RETURN TO THE NARROW ROAD


I am sitting in my office surrounded by the shear essence of who I am. There are two calendars on the wall depicting children at play. Hanging on the wall above my computer screen is an oil painting of a rodeo cowboy welded to the saddle of a wild eyed bronc done in hues of gold, red, black and brown. Two laptops are opened to various applications, as I prepare a teacher training for this coming Sunday, while figuring out some labyrinth of administrative hay wire tied to the non-profit for which I am a director.

The evening hour approaches and reminds me of the first afternoons spent in my new office on the 11th green of Sun Land Golf and Country club. I was a youthful 68 year old retiree at the time. There was an awakening passion for the small town life to which my wife and I had escaped. The road to this life had become a narrow one.

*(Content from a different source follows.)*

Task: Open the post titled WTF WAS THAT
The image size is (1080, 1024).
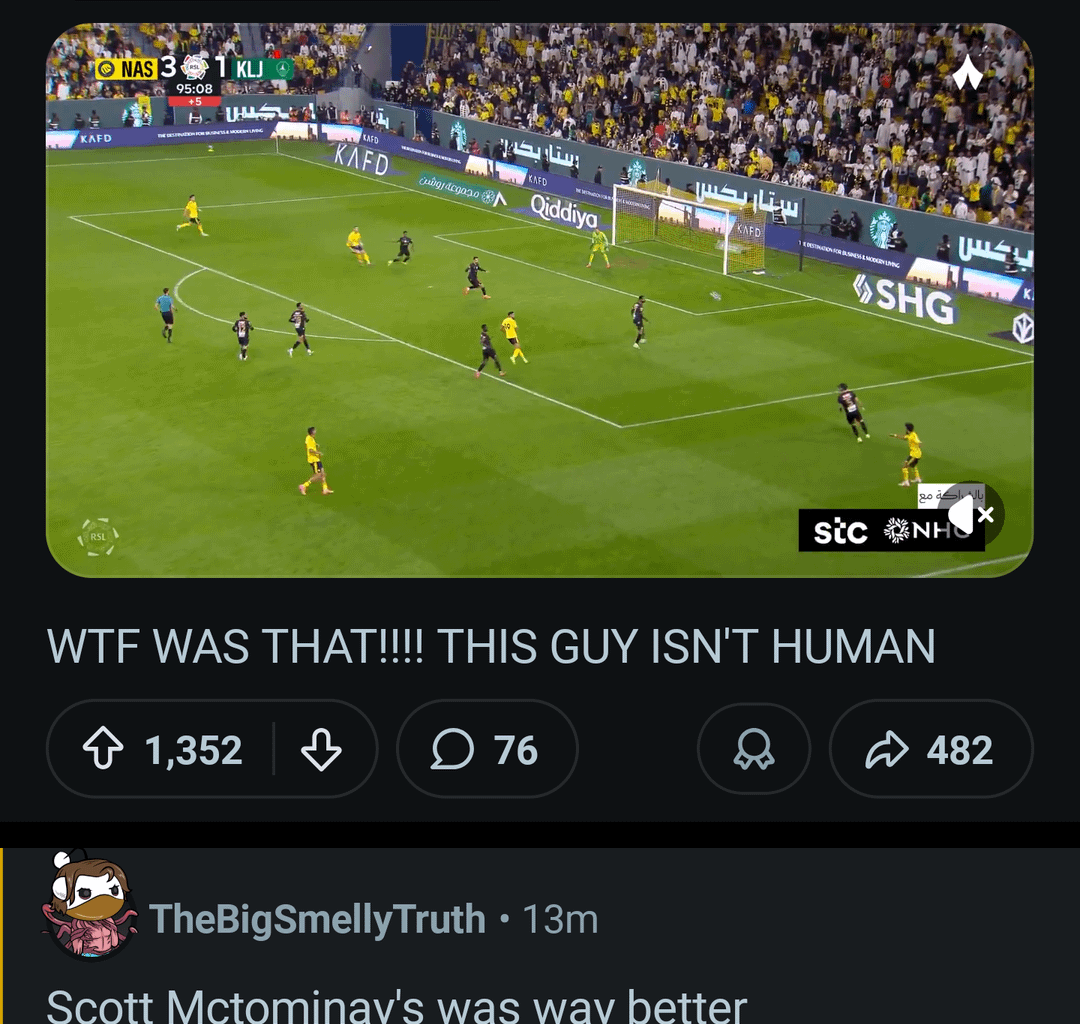Action: click(x=490, y=647)
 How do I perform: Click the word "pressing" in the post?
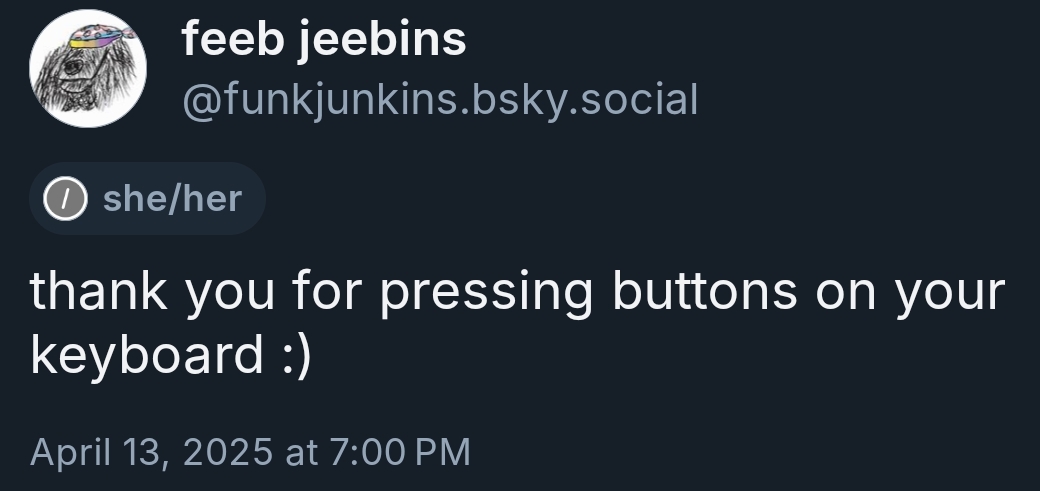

Before we left Seattle, it was established by way of a militaristically fashioned manifesto of deliverance: "No more working for Link Light Rail and you will start puttering in the garden." But I still write a bit for my own pleasure and of course watch sunrises and sunsets in absolute bliss.

Some of the clutter in my office includes eight golf balls that fell into our backyard when a few old duffers from my community severely hooked their drive off of the 11th tee this past summer. Each one is a trophy that fits right in with the die cast cars, model paper airplanes and squishy balls I use to award my “club” kids for being extra attentive. They are mostly good kids who enjoy the Bible stories, and the songs we sing, as we mentor their precious souls in the deeper things of God. There is a peace in giving ourselves to the kids in our clubs. Just as there is a peace in the process of collecting mementoes of our club adventures. Though never physically present here where I do my pondering and administrating, children never leave my office now. I hear their laughter, their chatter and feel the chaotic love they expend all over my universe.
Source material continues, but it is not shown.